#### Saved entries:
======

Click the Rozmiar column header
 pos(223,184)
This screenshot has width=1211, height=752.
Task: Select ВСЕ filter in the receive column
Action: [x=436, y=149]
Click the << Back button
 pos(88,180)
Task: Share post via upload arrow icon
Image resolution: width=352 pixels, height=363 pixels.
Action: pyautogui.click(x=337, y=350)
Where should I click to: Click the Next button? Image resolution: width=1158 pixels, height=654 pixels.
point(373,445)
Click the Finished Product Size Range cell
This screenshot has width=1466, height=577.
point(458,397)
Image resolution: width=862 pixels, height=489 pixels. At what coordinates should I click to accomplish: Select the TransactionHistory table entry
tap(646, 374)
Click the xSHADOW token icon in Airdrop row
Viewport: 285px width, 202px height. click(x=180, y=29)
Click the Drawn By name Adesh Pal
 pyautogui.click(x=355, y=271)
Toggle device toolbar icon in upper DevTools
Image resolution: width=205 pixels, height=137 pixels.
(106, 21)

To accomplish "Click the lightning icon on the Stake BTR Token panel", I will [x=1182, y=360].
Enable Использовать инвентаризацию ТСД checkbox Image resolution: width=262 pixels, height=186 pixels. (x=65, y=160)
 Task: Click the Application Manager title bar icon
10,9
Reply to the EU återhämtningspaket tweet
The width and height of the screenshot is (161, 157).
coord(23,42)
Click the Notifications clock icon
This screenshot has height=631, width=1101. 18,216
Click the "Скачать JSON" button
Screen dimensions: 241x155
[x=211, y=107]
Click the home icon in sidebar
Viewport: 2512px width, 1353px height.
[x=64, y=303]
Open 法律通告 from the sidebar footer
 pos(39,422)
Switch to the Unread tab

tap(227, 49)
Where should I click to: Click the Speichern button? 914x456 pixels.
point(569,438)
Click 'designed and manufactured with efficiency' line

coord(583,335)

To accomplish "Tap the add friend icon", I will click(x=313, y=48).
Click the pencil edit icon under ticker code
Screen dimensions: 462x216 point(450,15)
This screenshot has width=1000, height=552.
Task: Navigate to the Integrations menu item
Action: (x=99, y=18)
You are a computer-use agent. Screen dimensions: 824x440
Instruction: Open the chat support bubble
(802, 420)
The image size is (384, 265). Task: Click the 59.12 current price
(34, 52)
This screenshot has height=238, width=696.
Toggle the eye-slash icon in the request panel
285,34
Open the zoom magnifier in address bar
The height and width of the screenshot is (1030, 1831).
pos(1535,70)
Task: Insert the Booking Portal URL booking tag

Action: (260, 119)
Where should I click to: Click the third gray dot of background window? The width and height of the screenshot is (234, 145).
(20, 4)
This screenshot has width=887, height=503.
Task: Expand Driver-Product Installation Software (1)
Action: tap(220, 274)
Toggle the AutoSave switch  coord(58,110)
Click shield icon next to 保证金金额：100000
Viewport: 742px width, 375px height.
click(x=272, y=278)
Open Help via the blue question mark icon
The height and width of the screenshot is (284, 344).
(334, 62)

======

#### What the exercise asks:
A reply that repeats all the data exactly is required.

#### Written response:
Click the Rozmiar column header
 pos(223,184)
This screenshot has width=1211, height=752.
Task: Select ВСЕ filter in the receive column
Action: [x=436, y=149]
Click the << Back button
 pos(88,180)
Task: Share post via upload arrow icon
Image resolution: width=352 pixels, height=363 pixels.
Action: pyautogui.click(x=337, y=350)
Where should I click to: Click the Next button? Image resolution: width=1158 pixels, height=654 pixels.
point(373,445)
Click the Finished Product Size Range cell
This screenshot has width=1466, height=577.
point(458,397)
Image resolution: width=862 pixels, height=489 pixels. At what coordinates should I click to accomplish: Select the TransactionHistory table entry
tap(646, 374)
Click the xSHADOW token icon in Airdrop row
Viewport: 285px width, 202px height. click(x=180, y=29)
Click the Drawn By name Adesh Pal
 pyautogui.click(x=355, y=271)
Toggle device toolbar icon in upper DevTools
Image resolution: width=205 pixels, height=137 pixels.
(106, 21)

To accomplish "Click the lightning icon on the Stake BTR Token panel", I will [x=1182, y=360].
Enable Использовать инвентаризацию ТСД checkbox Image resolution: width=262 pixels, height=186 pixels. (x=65, y=160)
 Task: Click the Application Manager title bar icon
10,9
Reply to the EU återhämtningspaket tweet
The width and height of the screenshot is (161, 157).
coord(23,42)
Click the Notifications clock icon
This screenshot has height=631, width=1101. 18,216
Click the "Скачать JSON" button
Screen dimensions: 241x155
[x=211, y=107]
Click the home icon in sidebar
Viewport: 2512px width, 1353px height.
[x=64, y=303]
Open 法律通告 from the sidebar footer
 pos(39,422)
Switch to the Unread tab

tap(227, 49)
Where should I click to: Click the Speichern button? 914x456 pixels.
point(569,438)
Click 'designed and manufactured with efficiency' line

coord(583,335)

To accomplish "Tap the add friend icon", I will click(x=313, y=48).
Click the pencil edit icon under ticker code
Screen dimensions: 462x216 point(450,15)
This screenshot has width=1000, height=552.
Task: Navigate to the Integrations menu item
Action: (x=99, y=18)
You are a computer-use agent. Screen dimensions: 824x440
Instruction: Open the chat support bubble
(802, 420)
The image size is (384, 265). Task: Click the 59.12 current price
(34, 52)
This screenshot has height=238, width=696.
Toggle the eye-slash icon in the request panel
285,34
Open the zoom magnifier in address bar
The height and width of the screenshot is (1030, 1831).
pos(1535,70)
Task: Insert the Booking Portal URL booking tag

Action: (260, 119)
Where should I click to: Click the third gray dot of background window? The width and height of the screenshot is (234, 145).
(20, 4)
This screenshot has width=887, height=503.
Task: Expand Driver-Product Installation Software (1)
Action: tap(220, 274)
Toggle the AutoSave switch  coord(58,110)
Click shield icon next to 保证金金额：100000
Viewport: 742px width, 375px height.
click(x=272, y=278)
Open Help via the blue question mark icon
The height and width of the screenshot is (284, 344).
(334, 62)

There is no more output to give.